Extracts from transgenic rice plants could help stop the spread of HIV, according to research results from an international effort that included an Iowa State University scientist.
Raziel Antonio-Ordonez, a postdoctoral researcher in agronomy, contributed to a research team that successfully developed a transgenic rice plant that expresses three different proteins that can stop human immunodeficiency virus (HIV) from entering human cells. The finding could lead to a less costly, easier way of producing prophylactics that could stop the spread of HIV, particularly in the developing world. The peer-reviewed academic journal Proceedings of the National Academy of Sciences published the research findings.
The research team also included scientists from the Universitat de Lleida-Agrotecnio Center in Spain; the IrsiCaixa AIDS Research Institute, Spain; the National Cancer Institute; Imperial College in London and the Catalan Institution for Research and Advanced Studies. The team was led by Paul Christou at Universitat de Lleida.
Scientists previously had shown that expressing anti-HIV proteins in plants was possible, though refining those proteins into a form that could be useful to prevent the spread of the virus often proved prohibitively expensive. Expressing the proteins in rice could be a more cost-effective alternative, Antonio-Ordonez said. Extracts from such a rice plant could be used to produce a topical antimicrobial gel that can be applied before intercourse to prevent sexual transmission of HIV.
Evangelia Vamvaka, a postdoctoral researcher at the University of California, Berkeley, and a member of the research team, laid the foundation for the project as a Ph.D. student when she proved a single anti-HIV protein could be produced in rice seeds.
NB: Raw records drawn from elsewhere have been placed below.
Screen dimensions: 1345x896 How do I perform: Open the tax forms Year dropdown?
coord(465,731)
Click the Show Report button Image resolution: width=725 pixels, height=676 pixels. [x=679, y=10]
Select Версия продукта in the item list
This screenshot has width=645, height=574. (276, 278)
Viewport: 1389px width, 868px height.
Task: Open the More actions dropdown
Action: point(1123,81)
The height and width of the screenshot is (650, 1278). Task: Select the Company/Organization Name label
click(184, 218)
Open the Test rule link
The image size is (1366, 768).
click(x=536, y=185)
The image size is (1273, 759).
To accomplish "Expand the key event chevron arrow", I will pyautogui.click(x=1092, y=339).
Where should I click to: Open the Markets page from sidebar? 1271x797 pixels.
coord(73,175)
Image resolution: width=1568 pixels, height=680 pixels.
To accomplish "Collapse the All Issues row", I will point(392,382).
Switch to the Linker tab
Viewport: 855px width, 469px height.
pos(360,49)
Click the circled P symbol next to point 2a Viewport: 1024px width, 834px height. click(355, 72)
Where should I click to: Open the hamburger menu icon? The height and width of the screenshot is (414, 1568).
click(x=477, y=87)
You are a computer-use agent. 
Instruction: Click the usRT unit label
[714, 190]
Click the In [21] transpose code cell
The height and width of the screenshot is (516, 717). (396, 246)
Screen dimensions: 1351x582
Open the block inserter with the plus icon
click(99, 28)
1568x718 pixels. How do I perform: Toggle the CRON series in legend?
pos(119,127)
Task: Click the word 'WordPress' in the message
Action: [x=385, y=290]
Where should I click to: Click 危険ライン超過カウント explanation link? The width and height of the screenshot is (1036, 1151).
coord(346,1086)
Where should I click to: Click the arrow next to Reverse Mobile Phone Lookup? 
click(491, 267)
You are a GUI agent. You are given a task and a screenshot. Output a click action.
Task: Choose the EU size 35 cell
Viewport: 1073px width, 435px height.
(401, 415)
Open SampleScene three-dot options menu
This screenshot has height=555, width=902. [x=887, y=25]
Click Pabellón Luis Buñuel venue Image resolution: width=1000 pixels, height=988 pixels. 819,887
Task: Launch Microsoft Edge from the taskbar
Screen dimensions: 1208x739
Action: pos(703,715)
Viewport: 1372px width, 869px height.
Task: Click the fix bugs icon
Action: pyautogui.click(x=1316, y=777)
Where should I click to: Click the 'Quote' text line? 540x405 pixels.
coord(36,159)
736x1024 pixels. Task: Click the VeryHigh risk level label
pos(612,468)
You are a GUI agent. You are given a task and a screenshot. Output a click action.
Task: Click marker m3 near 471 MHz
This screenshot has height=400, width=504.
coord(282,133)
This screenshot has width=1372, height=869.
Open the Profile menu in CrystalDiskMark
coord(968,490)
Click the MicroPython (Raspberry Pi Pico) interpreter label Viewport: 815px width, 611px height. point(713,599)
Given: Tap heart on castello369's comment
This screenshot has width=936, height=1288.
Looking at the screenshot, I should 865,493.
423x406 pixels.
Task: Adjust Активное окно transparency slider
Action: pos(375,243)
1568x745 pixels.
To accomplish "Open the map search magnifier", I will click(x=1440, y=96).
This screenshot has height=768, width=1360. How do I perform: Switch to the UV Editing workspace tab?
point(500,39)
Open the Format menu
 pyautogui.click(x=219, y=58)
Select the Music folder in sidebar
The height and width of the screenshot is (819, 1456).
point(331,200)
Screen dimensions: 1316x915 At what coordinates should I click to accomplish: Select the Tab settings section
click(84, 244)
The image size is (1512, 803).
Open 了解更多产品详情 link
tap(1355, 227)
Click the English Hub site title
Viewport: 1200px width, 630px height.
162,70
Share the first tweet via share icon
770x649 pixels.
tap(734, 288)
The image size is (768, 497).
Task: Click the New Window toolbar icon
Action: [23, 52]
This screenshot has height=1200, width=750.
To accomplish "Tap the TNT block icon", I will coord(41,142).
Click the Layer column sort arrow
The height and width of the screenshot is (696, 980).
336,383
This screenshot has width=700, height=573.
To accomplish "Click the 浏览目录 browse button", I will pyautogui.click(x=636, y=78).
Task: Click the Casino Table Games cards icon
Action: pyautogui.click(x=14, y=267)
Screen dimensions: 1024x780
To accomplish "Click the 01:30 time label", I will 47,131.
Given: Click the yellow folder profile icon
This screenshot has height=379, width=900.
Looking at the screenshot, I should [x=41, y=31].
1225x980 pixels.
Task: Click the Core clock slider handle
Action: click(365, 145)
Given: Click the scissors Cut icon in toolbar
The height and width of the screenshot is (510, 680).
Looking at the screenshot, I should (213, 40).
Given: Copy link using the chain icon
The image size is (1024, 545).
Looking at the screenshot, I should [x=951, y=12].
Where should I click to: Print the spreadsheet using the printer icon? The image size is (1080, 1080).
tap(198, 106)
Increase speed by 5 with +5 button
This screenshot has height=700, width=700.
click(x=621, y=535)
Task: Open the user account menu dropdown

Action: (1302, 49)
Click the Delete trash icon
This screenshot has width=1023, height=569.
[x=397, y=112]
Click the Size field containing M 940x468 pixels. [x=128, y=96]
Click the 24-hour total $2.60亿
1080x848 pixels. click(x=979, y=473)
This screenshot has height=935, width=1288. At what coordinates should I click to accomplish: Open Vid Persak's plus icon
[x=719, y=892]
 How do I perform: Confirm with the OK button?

“Plants offer an affordable and scalable alternative production platform,” Vamvaka said. “We have shown that we can now produce multiple components in a single plant.”
There are 1.8 million new HIV infections worldwide every year, most occurring in Africa. Antimicrobial gels might present a valuable tool in the developing world where people have difficulty accessing HIV treatments and barrier methods, such as condoms. Vamvaka said men in regions with high HIV infection rates sometimes are reluctant to use condoms, but the availability of an antimicrobial gel would empower women to protect themselves from infection.
Antonio-Ordonez analyzed the data and validated the research team’s results.